**WHAT THIS TASK INVOLVES**
Could you say how many lines below contain the word "after"? Give the number with no other text.

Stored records
------------------------------------------------------------
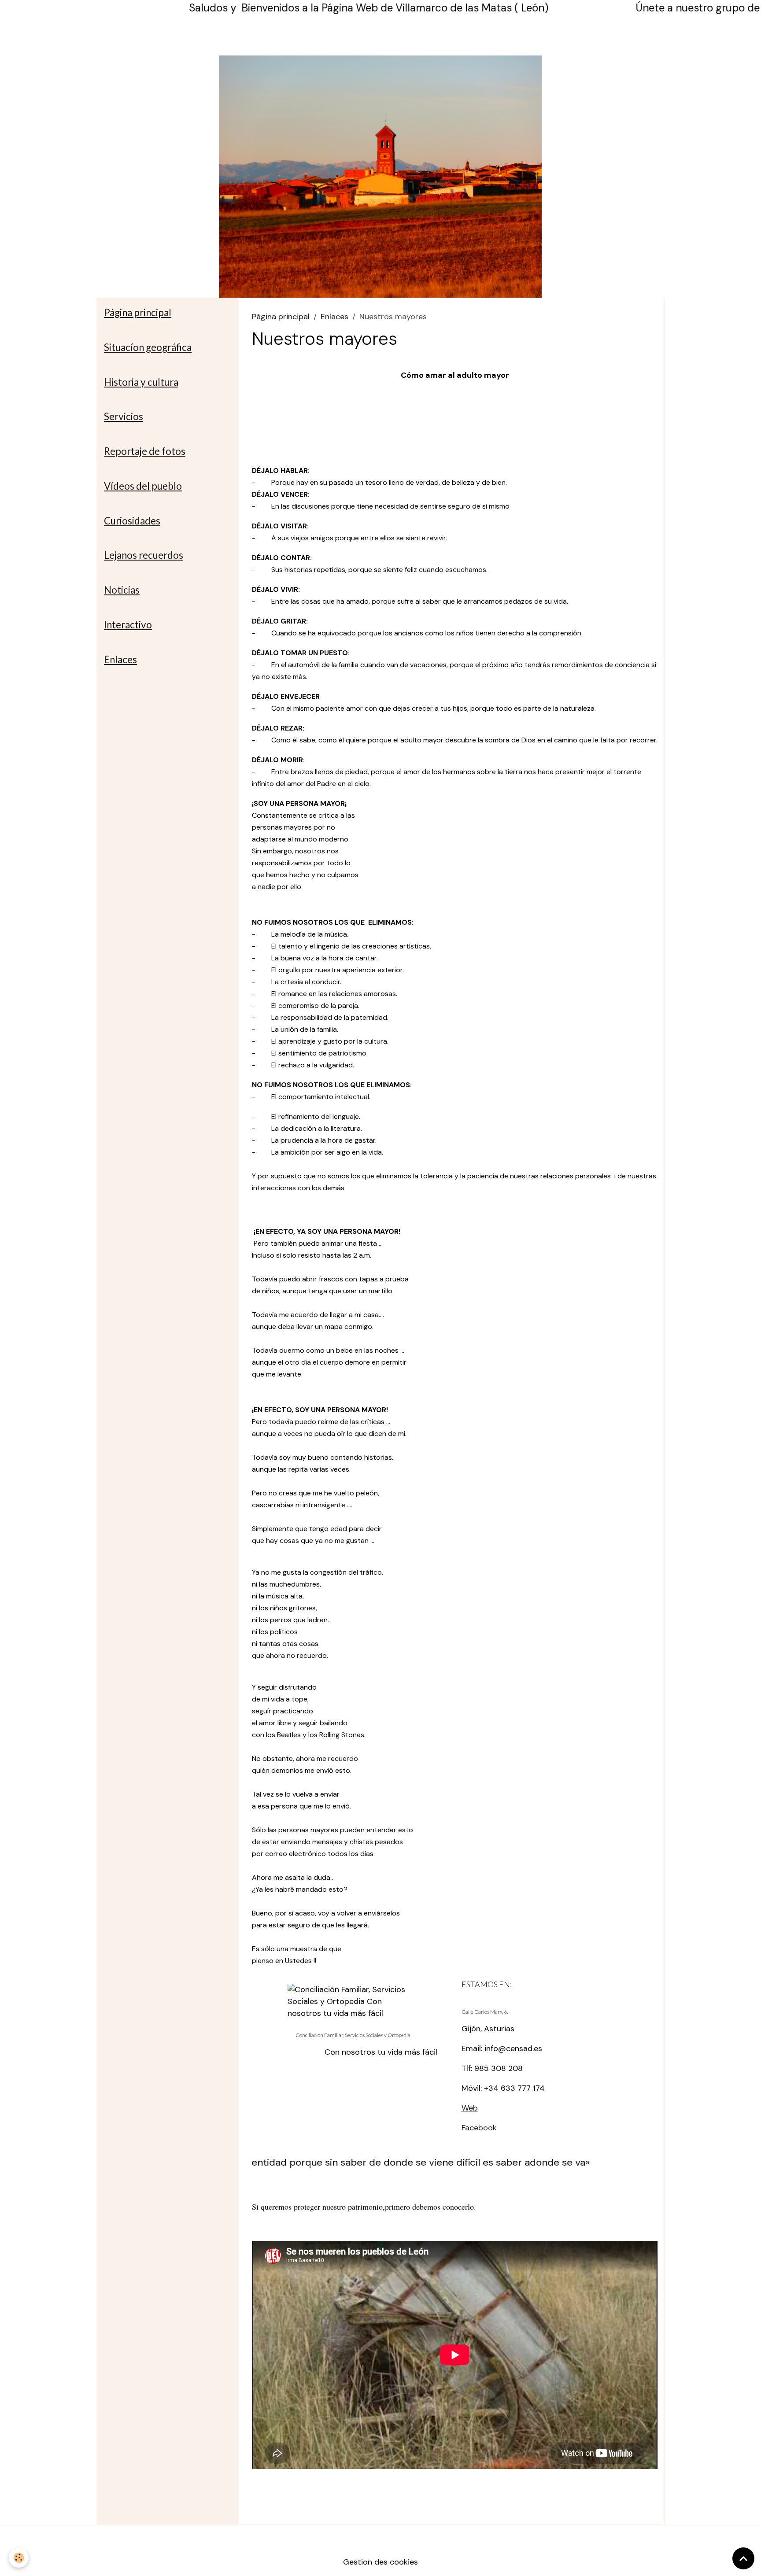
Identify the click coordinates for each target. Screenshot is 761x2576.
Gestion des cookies (380, 2562)
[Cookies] (19, 2558)
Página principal (281, 316)
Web (470, 2108)
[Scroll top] (743, 2558)
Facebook (479, 2127)
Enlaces (334, 316)
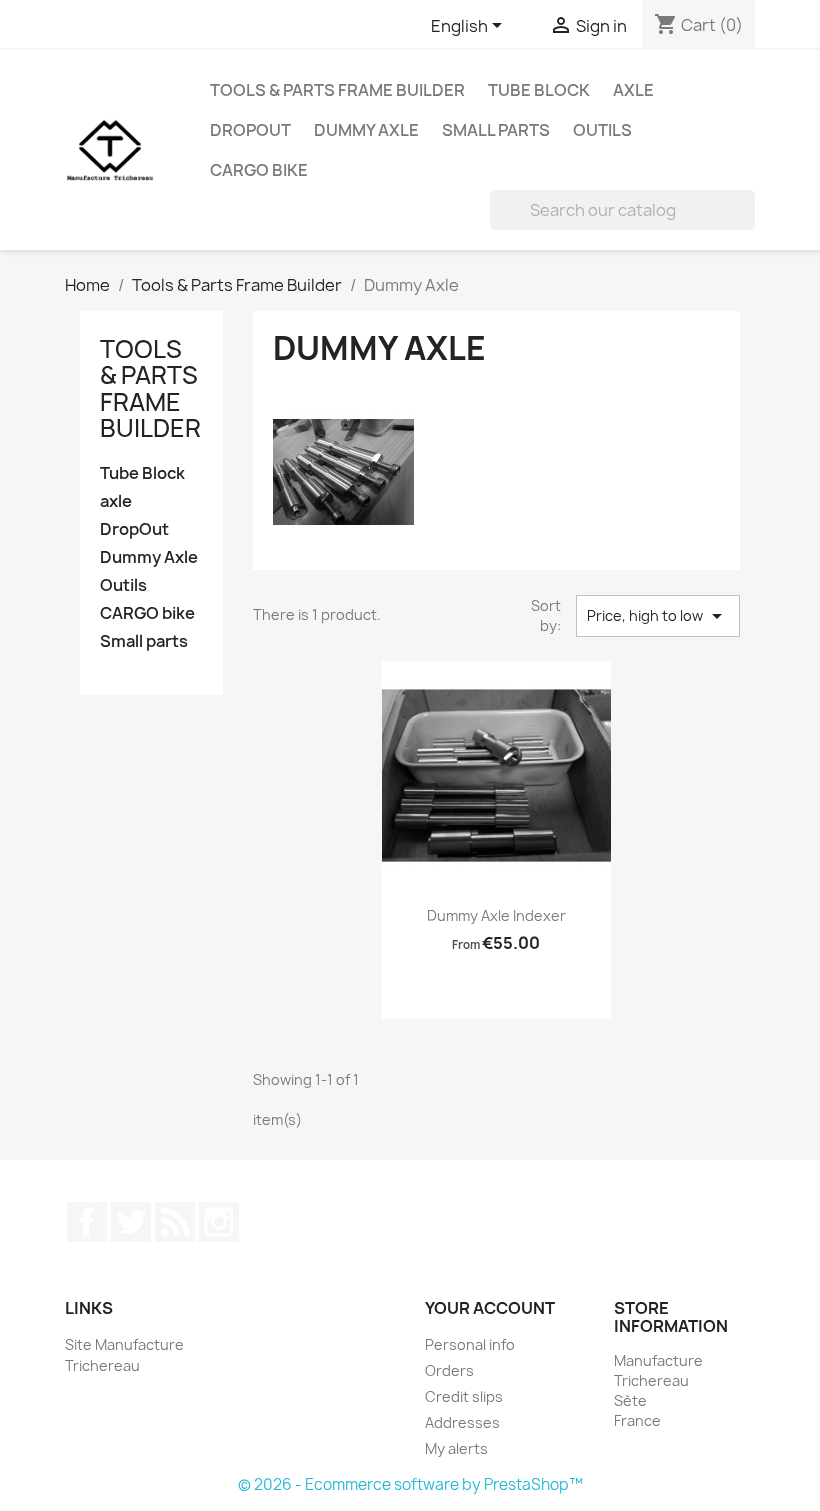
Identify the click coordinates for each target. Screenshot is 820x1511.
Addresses (462, 1422)
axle (633, 90)
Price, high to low (658, 616)
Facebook (87, 1222)
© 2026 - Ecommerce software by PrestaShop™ (410, 1484)
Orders (449, 1370)
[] (747, 224)
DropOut (250, 130)
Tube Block (539, 90)
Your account (490, 1308)
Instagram (219, 1222)
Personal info (470, 1344)
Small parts (496, 130)
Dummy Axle (366, 130)
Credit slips (464, 1396)
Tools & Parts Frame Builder (337, 90)
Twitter (131, 1222)
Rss (175, 1222)
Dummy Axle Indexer (496, 915)
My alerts (456, 1448)
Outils (602, 130)
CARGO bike (259, 170)
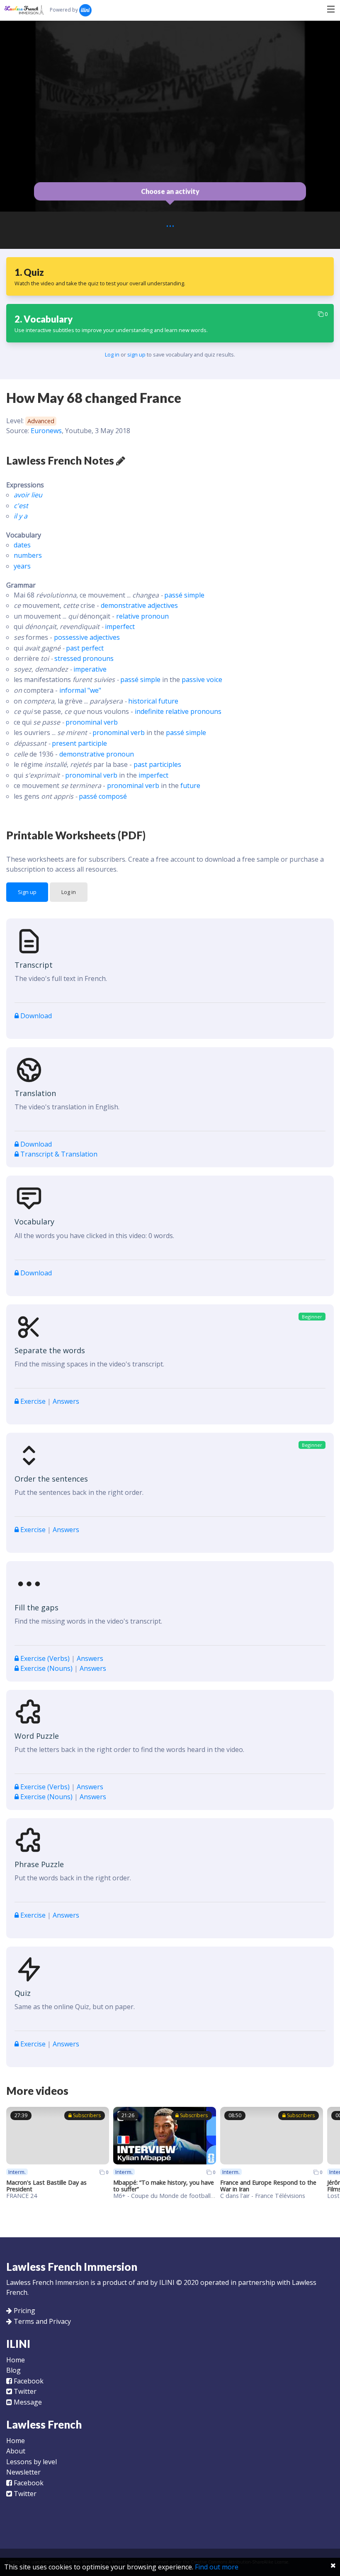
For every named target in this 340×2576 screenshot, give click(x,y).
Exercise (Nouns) (46, 1668)
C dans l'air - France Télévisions (262, 2196)
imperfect (120, 626)
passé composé (103, 796)
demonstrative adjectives (139, 605)
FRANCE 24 (21, 2196)
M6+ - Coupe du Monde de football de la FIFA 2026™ (186, 2196)
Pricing (24, 2310)
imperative (90, 669)
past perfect (85, 648)
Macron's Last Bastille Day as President (46, 2185)
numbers (28, 555)
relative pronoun (142, 616)
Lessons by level (31, 2461)
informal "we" (80, 690)
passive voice (202, 679)
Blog (13, 2370)
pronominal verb (92, 722)
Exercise (33, 1401)
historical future (153, 701)
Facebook (28, 2381)
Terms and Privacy (42, 2321)
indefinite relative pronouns (178, 711)
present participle (79, 743)
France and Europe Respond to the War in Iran (268, 2185)
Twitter (24, 2391)
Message (27, 2402)
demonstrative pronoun (96, 754)
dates (22, 544)
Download (35, 1015)
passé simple (184, 595)
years (22, 566)
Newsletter (23, 2472)
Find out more (216, 2566)
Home (15, 2359)
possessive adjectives (87, 637)
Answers (66, 1401)
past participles (157, 764)
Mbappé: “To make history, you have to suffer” (163, 2185)
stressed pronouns (84, 658)
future (190, 785)
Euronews (46, 430)
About (15, 2451)
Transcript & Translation (58, 1154)
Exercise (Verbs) (45, 1658)
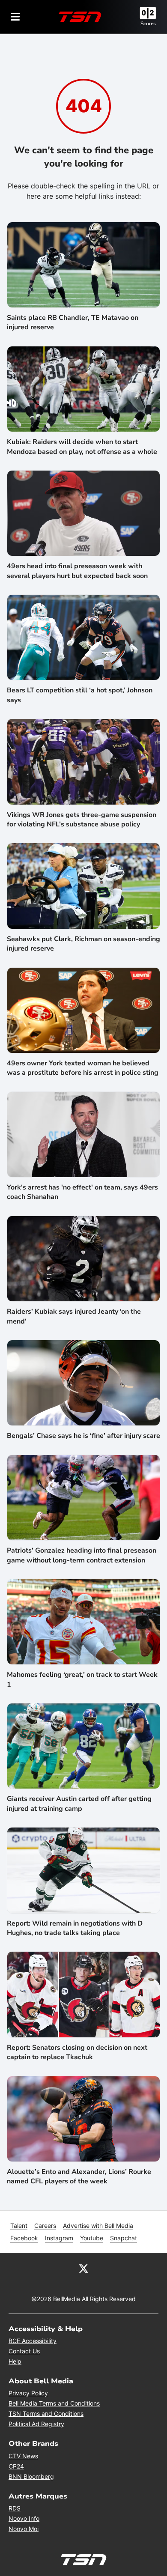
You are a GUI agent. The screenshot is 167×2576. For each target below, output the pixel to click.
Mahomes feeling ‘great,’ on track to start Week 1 (82, 1679)
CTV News (23, 2456)
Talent (18, 2225)
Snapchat (123, 2238)
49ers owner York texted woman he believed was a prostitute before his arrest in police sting (82, 1067)
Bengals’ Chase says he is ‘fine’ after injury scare (83, 1435)
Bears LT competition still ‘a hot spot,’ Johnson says (79, 695)
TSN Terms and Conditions (46, 2413)
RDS (15, 2508)
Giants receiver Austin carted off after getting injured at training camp (79, 1803)
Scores (148, 23)
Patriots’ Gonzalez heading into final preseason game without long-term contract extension (81, 1555)
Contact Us (24, 2351)
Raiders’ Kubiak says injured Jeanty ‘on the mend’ (74, 1316)
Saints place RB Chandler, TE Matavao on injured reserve (72, 322)
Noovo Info (24, 2518)
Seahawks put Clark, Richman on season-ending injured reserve (83, 943)
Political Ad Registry (36, 2423)
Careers (45, 2225)
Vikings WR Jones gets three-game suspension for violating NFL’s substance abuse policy (81, 819)
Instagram (59, 2238)
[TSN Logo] (80, 16)
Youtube (91, 2238)
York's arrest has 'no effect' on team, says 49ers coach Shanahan (82, 1192)
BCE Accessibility (33, 2340)
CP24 (16, 2466)
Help (15, 2361)
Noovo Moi (24, 2528)
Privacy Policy (28, 2393)
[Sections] (15, 16)
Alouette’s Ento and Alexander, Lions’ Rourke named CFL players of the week (79, 2176)
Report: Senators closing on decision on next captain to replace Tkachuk (77, 2052)
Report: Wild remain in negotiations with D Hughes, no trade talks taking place (75, 1928)
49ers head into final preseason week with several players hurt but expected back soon (77, 570)
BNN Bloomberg (31, 2476)
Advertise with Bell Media (98, 2225)
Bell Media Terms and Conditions (54, 2403)
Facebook (24, 2238)
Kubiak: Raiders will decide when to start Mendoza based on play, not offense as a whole (82, 446)
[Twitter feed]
------------------------------------------------------------
**RESULT**
2